_Directions:_
Please return every row below unchanged, character for character.

Dataset excerpt:
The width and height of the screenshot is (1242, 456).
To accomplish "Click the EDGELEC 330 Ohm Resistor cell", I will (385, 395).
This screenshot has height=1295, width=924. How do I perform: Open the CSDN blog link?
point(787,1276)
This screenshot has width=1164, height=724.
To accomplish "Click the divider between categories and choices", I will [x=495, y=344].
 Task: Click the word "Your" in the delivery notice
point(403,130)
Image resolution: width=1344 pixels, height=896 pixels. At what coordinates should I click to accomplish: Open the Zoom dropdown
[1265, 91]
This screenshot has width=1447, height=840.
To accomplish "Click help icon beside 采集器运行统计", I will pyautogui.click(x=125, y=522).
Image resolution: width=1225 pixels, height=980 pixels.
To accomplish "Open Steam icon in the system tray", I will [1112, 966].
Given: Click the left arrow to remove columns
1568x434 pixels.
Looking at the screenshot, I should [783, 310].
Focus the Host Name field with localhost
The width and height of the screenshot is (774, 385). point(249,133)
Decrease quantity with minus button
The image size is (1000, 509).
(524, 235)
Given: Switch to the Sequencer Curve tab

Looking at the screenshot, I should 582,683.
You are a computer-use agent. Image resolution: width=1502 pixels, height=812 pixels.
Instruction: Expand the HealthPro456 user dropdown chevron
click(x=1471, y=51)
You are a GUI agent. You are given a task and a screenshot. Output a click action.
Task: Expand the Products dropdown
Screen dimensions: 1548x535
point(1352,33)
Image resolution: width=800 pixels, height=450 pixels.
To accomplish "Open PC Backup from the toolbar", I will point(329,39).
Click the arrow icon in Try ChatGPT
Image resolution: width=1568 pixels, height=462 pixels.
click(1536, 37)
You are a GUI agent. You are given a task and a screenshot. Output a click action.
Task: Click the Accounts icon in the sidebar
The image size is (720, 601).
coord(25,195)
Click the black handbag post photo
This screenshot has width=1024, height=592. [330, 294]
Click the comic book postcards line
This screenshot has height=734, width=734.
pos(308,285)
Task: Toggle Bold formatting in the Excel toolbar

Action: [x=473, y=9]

_Full output:_
The width and height of the screenshot is (1242, 456).
To accomplish "Click the EDGELEC 330 Ohm Resistor cell", I will (385, 395).
This screenshot has height=1295, width=924. How do I perform: Open the CSDN blog link?
point(787,1276)
This screenshot has width=1164, height=724.
To accomplish "Click the divider between categories and choices", I will [x=495, y=344].
 Task: Click the word "Your" in the delivery notice
point(403,130)
Image resolution: width=1344 pixels, height=896 pixels. At what coordinates should I click to accomplish: Open the Zoom dropdown
[1265, 91]
This screenshot has width=1447, height=840.
To accomplish "Click help icon beside 采集器运行统计", I will pyautogui.click(x=125, y=522).
Image resolution: width=1225 pixels, height=980 pixels.
To accomplish "Open Steam icon in the system tray", I will [1112, 966].
Given: Click the left arrow to remove columns
1568x434 pixels.
Looking at the screenshot, I should [783, 310].
Focus the Host Name field with localhost
The width and height of the screenshot is (774, 385). point(249,133)
Decrease quantity with minus button
The image size is (1000, 509).
(524, 235)
Given: Switch to the Sequencer Curve tab

Looking at the screenshot, I should 582,683.
You are a computer-use agent. Image resolution: width=1502 pixels, height=812 pixels.
Instruction: Expand the HealthPro456 user dropdown chevron
click(x=1471, y=51)
You are a GUI agent. You are given a task and a screenshot. Output a click action.
Task: Expand the Products dropdown
Screen dimensions: 1548x535
point(1352,33)
Image resolution: width=800 pixels, height=450 pixels.
To accomplish "Open PC Backup from the toolbar", I will point(329,39).
Click the arrow icon in Try ChatGPT
Image resolution: width=1568 pixels, height=462 pixels.
click(1536, 37)
You are a GUI agent. You are given a task and a screenshot. Output a click action.
Task: Click the Accounts icon in the sidebar
The image size is (720, 601).
coord(25,195)
Click the black handbag post photo
This screenshot has width=1024, height=592. [330, 294]
Click the comic book postcards line
This screenshot has height=734, width=734.
pos(308,285)
Task: Toggle Bold formatting in the Excel toolbar

Action: [x=473, y=9]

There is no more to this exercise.